> What is required: In the data below, find the line that contains "Select the 0.783m² area value" and the line that contains "Image resolution: width=1273". Copy both, plus every line between them, exactly.

"""

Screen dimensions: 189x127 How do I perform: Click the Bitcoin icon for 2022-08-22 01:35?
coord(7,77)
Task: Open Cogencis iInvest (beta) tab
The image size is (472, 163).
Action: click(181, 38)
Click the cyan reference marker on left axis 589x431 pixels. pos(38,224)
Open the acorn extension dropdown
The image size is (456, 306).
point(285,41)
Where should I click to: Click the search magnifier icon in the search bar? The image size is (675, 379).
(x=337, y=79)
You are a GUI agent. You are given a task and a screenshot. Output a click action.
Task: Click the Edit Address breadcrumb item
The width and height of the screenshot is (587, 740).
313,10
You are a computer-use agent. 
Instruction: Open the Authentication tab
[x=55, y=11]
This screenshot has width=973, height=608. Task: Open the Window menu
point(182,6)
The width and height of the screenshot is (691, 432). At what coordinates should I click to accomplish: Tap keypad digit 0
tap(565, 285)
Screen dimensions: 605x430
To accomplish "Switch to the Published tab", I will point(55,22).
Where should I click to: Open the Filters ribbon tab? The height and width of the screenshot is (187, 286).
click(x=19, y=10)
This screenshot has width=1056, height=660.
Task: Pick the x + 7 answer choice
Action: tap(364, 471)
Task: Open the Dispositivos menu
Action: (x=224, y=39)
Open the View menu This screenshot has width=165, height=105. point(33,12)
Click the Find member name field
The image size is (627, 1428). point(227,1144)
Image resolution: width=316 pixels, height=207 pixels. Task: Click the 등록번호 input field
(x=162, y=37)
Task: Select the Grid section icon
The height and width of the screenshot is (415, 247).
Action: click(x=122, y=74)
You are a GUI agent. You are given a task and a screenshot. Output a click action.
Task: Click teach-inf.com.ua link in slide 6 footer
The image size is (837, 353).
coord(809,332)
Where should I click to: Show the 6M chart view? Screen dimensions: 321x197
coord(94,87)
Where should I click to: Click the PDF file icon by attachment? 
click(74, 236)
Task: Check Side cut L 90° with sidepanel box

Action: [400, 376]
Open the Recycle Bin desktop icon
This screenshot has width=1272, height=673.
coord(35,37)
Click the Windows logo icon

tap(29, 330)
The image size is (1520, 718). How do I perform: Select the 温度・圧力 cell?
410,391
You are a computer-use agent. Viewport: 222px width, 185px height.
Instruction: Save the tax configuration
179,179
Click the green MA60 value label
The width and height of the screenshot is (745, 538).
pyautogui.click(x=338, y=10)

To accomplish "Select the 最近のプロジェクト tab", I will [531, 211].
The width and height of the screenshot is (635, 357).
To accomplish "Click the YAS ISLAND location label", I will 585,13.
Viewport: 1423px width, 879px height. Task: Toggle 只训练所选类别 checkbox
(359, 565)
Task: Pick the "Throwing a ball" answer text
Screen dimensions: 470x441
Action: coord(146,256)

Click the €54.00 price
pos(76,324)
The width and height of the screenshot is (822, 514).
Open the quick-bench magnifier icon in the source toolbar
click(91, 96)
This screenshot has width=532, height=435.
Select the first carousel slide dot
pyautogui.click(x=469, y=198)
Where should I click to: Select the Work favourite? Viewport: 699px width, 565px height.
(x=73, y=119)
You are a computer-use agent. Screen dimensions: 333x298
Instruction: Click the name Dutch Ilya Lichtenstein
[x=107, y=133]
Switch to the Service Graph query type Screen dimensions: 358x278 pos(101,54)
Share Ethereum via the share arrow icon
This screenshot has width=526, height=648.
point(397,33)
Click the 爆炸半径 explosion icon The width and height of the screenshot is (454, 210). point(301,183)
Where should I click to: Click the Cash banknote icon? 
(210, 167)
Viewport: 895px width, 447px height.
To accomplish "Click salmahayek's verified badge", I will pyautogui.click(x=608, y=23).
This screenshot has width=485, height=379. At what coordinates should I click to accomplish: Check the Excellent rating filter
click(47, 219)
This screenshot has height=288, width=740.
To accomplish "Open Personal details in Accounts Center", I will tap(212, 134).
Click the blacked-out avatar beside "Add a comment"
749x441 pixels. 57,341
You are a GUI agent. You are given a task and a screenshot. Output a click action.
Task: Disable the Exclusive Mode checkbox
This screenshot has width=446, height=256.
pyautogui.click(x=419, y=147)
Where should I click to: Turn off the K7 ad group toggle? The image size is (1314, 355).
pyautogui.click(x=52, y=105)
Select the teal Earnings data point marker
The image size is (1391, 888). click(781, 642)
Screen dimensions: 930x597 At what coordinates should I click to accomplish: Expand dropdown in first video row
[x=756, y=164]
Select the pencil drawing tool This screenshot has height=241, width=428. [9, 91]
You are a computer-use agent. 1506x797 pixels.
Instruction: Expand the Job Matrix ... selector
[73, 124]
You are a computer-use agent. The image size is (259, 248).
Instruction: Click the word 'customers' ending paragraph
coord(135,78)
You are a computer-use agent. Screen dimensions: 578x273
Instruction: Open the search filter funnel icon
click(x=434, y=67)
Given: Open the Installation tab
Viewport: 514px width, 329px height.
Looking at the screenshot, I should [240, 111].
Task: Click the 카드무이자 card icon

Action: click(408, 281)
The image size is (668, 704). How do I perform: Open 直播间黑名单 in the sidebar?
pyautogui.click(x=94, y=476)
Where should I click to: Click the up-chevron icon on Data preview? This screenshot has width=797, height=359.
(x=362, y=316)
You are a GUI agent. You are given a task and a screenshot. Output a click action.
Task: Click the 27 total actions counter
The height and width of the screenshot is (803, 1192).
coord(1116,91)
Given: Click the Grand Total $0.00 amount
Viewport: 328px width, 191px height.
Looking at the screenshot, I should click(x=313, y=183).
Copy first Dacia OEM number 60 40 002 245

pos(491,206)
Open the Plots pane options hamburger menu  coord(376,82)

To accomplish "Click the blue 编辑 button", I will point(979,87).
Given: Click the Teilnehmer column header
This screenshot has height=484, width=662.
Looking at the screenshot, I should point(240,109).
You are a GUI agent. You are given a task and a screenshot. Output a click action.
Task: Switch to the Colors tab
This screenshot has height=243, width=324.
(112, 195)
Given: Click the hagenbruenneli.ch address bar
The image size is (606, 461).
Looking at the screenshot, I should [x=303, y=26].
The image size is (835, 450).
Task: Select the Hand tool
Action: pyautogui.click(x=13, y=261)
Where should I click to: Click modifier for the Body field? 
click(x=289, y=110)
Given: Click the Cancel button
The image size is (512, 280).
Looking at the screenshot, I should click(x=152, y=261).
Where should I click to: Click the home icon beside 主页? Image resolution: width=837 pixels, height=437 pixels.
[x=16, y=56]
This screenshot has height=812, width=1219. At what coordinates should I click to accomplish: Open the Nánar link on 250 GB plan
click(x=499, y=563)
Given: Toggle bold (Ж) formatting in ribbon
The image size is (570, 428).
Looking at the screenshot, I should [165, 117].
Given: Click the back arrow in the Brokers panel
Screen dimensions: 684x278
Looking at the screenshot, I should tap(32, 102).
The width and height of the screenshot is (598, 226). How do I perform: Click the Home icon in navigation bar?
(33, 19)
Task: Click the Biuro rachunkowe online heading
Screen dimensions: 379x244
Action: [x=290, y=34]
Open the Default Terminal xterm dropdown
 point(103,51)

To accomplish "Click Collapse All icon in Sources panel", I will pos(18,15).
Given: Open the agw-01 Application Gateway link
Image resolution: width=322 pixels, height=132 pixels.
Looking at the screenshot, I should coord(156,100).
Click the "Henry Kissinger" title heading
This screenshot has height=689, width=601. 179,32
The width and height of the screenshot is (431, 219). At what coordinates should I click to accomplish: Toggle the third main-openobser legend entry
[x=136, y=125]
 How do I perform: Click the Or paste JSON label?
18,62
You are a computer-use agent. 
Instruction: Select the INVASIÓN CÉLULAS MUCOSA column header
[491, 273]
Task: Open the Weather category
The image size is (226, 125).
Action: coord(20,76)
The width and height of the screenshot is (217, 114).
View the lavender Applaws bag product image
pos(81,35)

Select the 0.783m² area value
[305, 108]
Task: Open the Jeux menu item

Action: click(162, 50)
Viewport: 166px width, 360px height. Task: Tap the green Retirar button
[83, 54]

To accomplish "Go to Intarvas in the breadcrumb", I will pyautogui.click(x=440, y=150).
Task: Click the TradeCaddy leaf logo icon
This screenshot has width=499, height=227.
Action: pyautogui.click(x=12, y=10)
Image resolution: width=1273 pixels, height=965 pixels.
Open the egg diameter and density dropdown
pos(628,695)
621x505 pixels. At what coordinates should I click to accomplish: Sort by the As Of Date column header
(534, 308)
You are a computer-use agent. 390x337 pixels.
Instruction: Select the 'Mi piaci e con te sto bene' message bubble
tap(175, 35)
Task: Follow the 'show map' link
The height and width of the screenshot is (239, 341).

"""

> Result:
Select the 0.783m² area value
[305, 108]
Task: Open the Jeux menu item

Action: click(162, 50)
Viewport: 166px width, 360px height. Task: Tap the green Retirar button
[83, 54]

To accomplish "Go to Intarvas in the breadcrumb", I will pyautogui.click(x=440, y=150).
Task: Click the TradeCaddy leaf logo icon
This screenshot has width=499, height=227.
Action: pyautogui.click(x=12, y=10)
Image resolution: width=1273 pixels, height=965 pixels.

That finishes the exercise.